§ **EXERCISE DESCRIPTION**:
Give back every line of the material below that has the string "computer".

§ **DATA EXTRACTS**:

--- --- ---

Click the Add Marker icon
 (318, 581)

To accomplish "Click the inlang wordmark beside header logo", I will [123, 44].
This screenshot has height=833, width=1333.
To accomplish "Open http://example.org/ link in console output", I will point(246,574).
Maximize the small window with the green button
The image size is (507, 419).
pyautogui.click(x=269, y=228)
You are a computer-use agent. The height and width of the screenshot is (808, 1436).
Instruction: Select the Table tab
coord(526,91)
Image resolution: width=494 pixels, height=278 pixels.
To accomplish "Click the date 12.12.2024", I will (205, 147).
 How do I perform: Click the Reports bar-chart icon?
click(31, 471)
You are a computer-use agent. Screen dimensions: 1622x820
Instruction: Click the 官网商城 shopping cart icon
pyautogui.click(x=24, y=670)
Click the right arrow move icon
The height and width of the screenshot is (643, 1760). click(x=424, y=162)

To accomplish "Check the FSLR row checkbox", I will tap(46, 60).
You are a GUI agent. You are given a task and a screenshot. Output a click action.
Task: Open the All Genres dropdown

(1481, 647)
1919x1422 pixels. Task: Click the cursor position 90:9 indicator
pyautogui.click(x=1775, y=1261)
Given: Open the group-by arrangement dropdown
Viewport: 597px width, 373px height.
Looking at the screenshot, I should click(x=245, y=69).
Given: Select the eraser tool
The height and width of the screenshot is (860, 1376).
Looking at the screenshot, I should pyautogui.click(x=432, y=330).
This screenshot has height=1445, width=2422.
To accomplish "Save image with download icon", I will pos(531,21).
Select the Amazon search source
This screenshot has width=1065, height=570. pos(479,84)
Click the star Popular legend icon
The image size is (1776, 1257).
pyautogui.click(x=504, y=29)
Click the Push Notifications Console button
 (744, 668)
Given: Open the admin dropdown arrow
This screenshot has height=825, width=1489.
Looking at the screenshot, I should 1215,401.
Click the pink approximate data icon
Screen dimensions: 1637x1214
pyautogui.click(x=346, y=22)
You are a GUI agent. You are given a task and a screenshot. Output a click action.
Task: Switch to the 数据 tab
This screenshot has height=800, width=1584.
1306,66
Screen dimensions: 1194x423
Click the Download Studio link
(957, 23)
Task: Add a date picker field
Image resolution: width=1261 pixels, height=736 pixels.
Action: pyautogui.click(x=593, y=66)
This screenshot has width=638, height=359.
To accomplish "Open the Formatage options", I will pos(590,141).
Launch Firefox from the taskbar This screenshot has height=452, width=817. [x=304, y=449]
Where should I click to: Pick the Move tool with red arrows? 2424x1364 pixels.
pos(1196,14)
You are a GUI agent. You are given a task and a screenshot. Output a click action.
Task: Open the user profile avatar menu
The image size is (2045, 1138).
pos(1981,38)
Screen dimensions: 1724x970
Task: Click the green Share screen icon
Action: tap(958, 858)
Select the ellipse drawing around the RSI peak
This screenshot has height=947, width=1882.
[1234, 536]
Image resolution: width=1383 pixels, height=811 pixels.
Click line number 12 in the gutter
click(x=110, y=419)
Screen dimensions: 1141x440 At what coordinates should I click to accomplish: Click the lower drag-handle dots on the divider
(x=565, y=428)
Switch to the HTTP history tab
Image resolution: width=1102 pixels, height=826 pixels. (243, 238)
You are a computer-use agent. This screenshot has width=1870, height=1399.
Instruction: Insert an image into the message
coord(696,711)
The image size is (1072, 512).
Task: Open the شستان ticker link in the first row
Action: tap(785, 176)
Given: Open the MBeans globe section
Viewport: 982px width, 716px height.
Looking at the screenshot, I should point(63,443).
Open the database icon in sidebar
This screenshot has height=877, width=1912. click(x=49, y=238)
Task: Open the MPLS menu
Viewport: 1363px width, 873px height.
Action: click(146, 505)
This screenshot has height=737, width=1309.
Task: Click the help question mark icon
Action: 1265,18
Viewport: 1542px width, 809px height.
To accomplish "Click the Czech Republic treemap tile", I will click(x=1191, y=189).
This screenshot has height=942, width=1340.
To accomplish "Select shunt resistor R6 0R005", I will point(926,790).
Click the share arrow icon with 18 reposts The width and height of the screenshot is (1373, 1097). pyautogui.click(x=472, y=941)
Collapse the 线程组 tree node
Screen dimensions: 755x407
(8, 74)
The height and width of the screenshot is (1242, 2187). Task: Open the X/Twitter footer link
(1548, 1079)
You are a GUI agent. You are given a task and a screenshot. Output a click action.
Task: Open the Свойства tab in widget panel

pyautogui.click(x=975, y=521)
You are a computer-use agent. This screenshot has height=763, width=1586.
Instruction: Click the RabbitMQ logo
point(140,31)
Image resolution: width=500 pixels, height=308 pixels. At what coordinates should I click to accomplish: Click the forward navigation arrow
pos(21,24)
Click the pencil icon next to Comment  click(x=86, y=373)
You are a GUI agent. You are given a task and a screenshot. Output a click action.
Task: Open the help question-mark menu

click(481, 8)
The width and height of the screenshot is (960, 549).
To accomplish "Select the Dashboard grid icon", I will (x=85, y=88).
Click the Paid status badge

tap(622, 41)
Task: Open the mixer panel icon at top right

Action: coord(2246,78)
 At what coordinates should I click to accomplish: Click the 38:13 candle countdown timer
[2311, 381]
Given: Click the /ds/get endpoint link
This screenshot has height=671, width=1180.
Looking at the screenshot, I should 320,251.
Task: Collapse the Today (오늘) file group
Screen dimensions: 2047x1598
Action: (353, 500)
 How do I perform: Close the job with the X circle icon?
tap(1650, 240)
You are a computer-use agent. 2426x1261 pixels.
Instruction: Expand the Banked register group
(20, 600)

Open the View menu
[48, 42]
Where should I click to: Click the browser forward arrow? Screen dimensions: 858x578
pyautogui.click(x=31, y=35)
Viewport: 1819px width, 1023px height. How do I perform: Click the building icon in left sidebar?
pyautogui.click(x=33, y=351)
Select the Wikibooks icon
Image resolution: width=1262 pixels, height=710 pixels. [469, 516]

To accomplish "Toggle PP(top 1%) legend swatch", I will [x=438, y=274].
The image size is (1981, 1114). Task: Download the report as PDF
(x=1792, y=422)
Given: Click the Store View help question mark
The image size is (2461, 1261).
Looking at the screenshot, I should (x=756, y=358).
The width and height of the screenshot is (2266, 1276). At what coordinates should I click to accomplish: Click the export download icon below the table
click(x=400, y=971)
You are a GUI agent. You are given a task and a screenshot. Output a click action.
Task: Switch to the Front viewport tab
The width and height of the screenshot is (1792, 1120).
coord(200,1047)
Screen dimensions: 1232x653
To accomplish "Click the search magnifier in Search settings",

--- --- ---

§ **ANSWER BOX**:
You are a computer-use agent. The height and width of the screenshot is (808, 1436).
You are a computer-use agent. Screen dimensions: 1622x820
You are a computer-use agent. This screenshot has width=1870, height=1399.
You are a computer-use agent. This screenshot has height=763, width=1586.
You are a computer-use agent. 2426x1261 pixels.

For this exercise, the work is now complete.